Le président de la république française Emmanuel MACRON annonce qu’il s’exprimera lundi 3 juillet 2017 devant le Congrès réuni à VERSAILLES.

L’article 18 de la constitution française du 4 octobre 1958 indique que le président de la République « prend la parole devant le Parlement réuni à cet effet en Congrès.
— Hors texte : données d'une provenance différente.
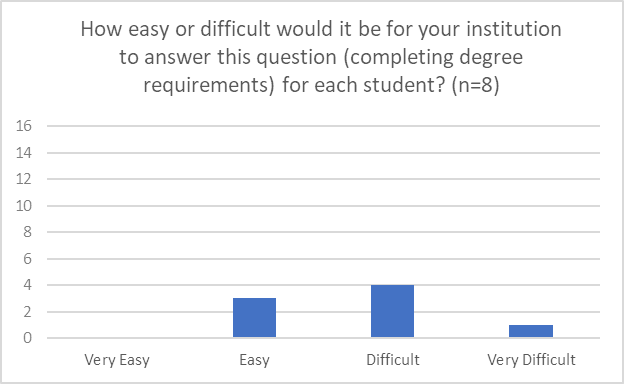624x384 pixels.
Task: Click the 10 value axis label
Action: coord(23,206)
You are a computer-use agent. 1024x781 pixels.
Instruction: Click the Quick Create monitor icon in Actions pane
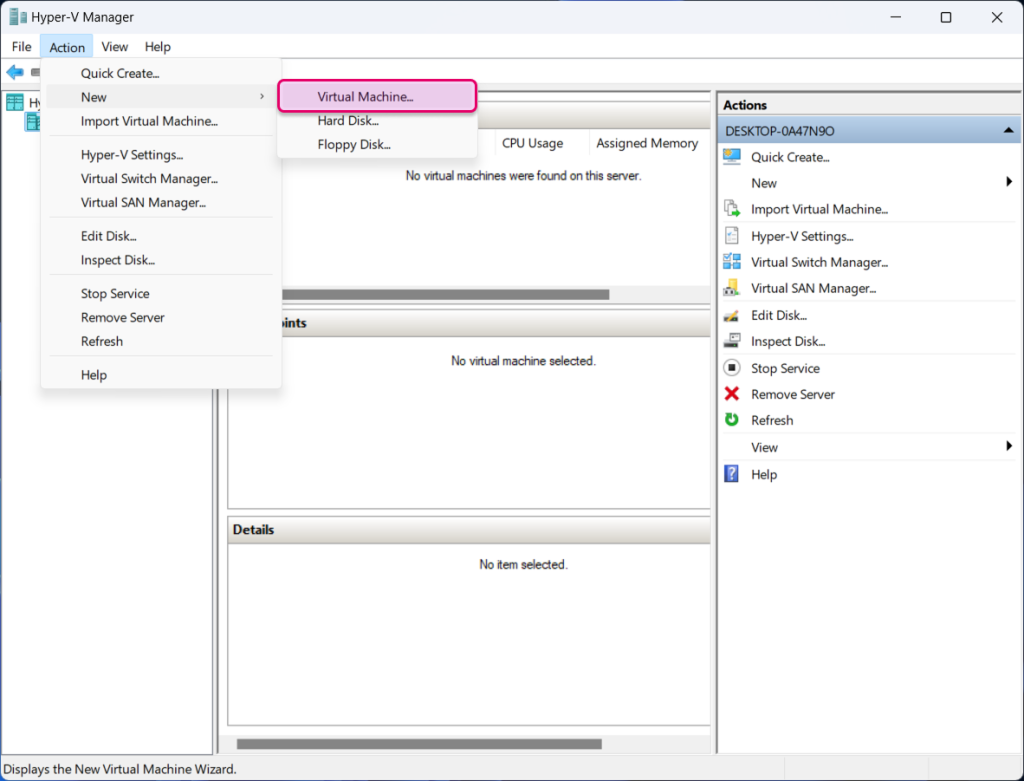tap(731, 157)
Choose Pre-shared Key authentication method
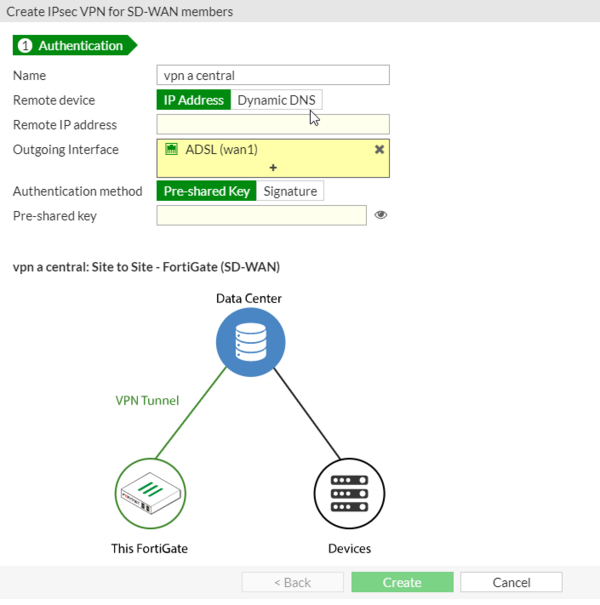Screen dimensions: 600x605 click(207, 191)
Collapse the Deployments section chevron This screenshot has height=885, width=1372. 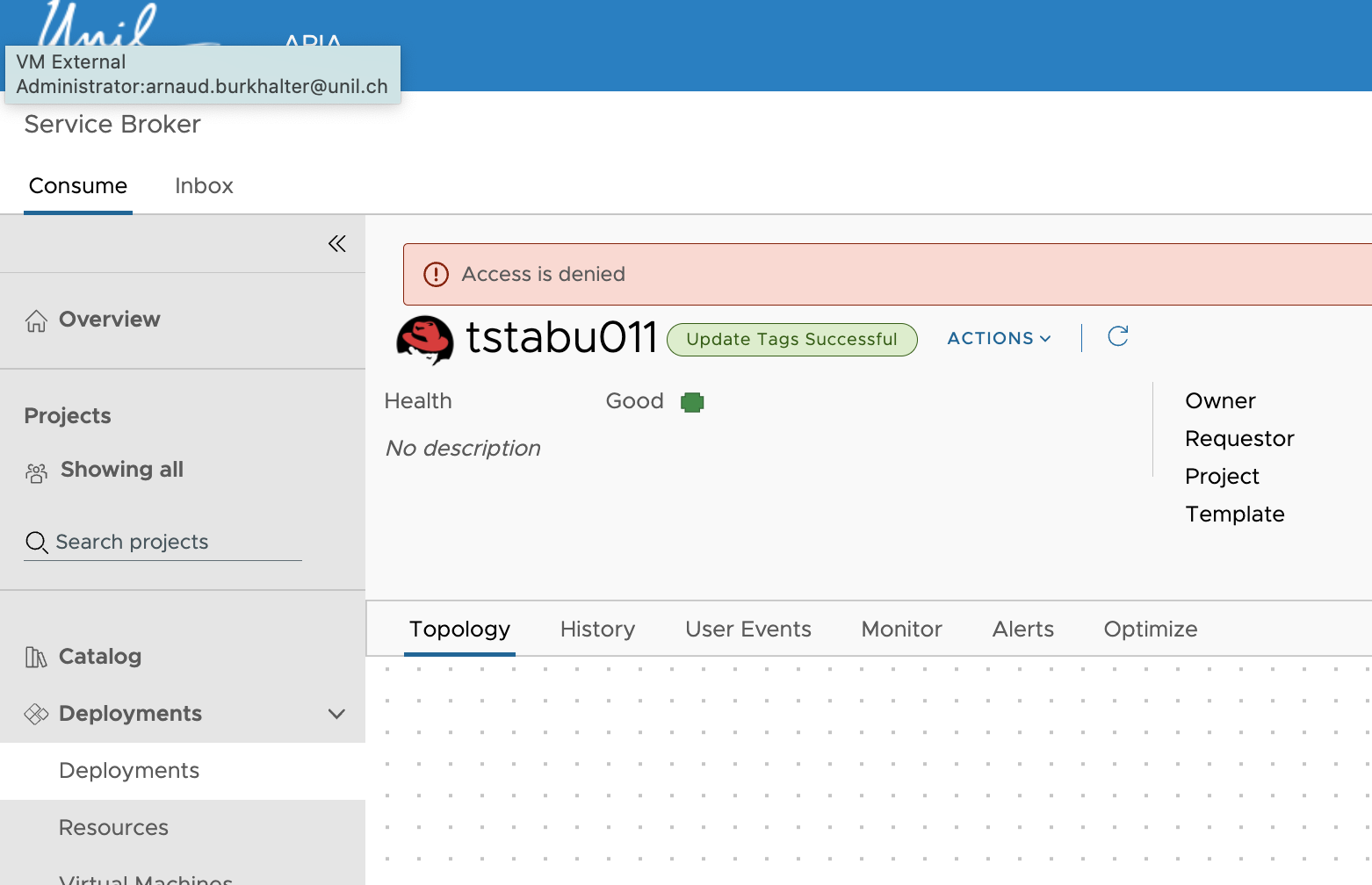[336, 714]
Sa déclaration peut donner lieu, hors sa présence, à un débat qui ne fait l’objet d’aucun vote. »

Jean Luc MELENCHON, député de « la France insoumise », parti d’opposition parlementaire et présidentielle, réagit en annonçant que les députés de son parti ne se rendront pas à ce qu’il appelle « la convocation » du chef de l’Etat.

Ce n’est pas la première vivacité politique de MELENCHON.
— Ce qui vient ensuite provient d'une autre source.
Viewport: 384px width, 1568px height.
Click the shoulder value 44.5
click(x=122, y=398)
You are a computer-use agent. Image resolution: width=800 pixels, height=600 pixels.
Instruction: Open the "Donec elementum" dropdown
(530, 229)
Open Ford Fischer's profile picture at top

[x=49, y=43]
Sur le fond, son mouvement et ses députés ne représentent pas une force politique apte à peser dans le débat parlementaire. « Le bruit et la fureur », pour reprendre sa propre expression, est le seul modus operandi dont il dispose.
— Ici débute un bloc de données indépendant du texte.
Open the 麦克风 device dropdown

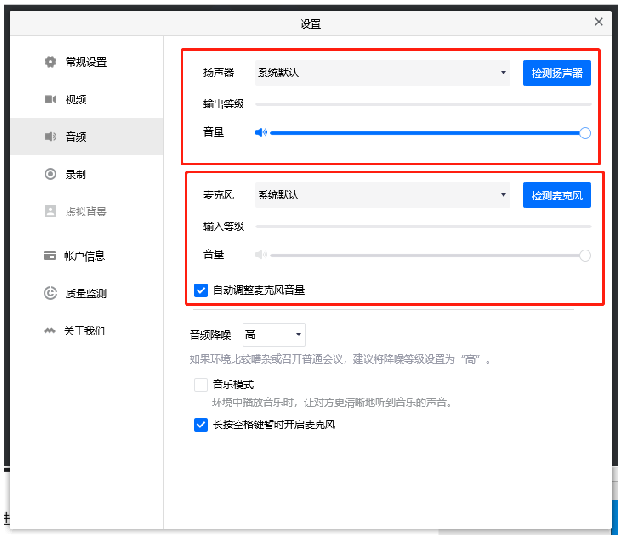[x=383, y=195]
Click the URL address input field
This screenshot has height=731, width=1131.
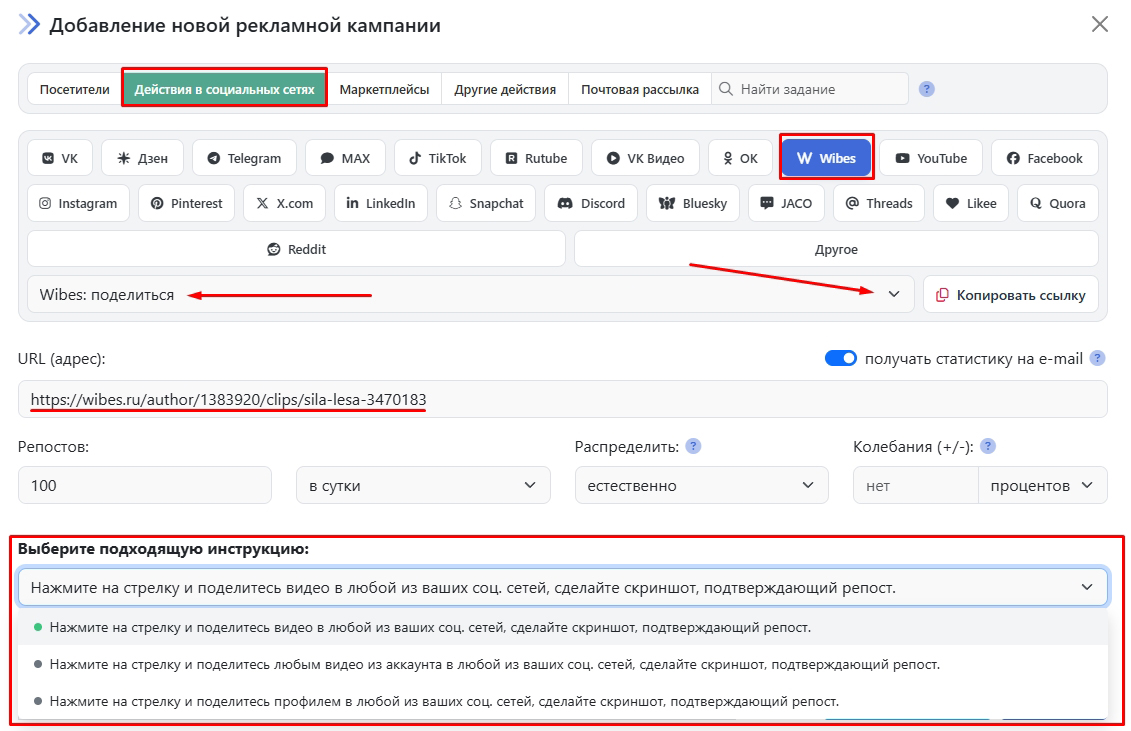tap(700, 400)
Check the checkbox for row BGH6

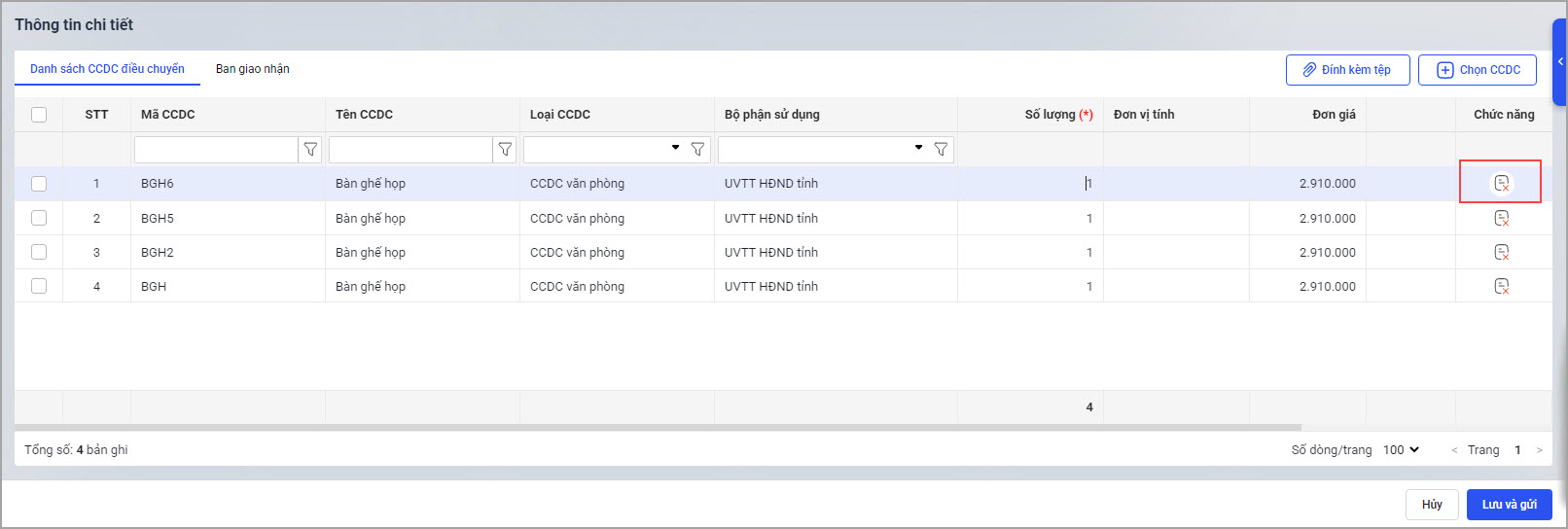click(39, 184)
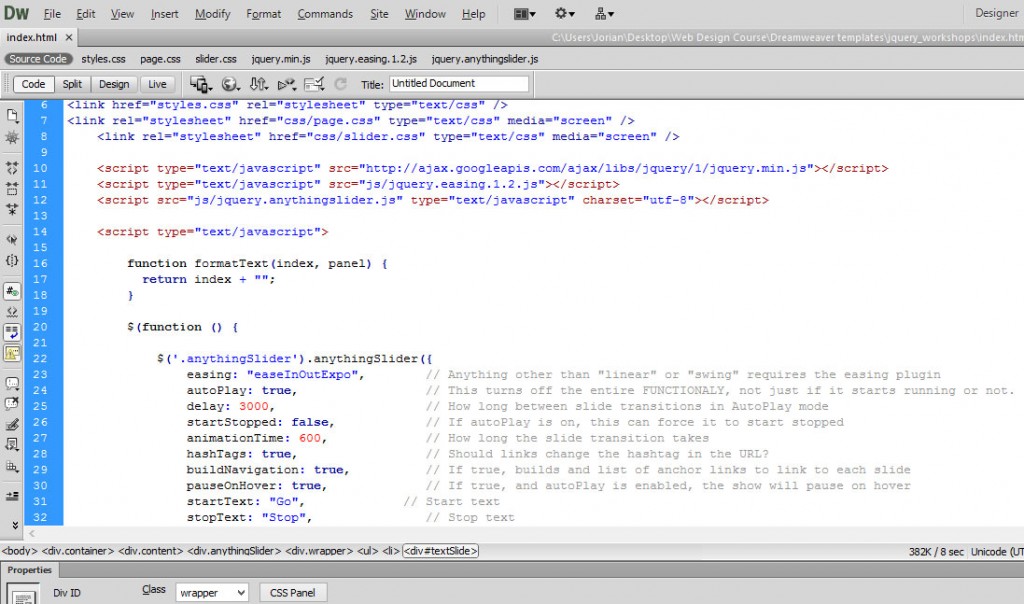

Sur la forme, le refus de participer au Congrès des députés et sénateurs pour écouter la communication du chef de l’Etat constitue une irrévérence politique, un manque de respect à la constitution- précisément à son article 18- et un manquement au devoir de la charge parlementaire.

Une fois de plus, l’addition du fond et de la forme du comportement politique et institutionnel de MELENCHON est inquiétante en regard de la liberté de conscience et du respect des urnes.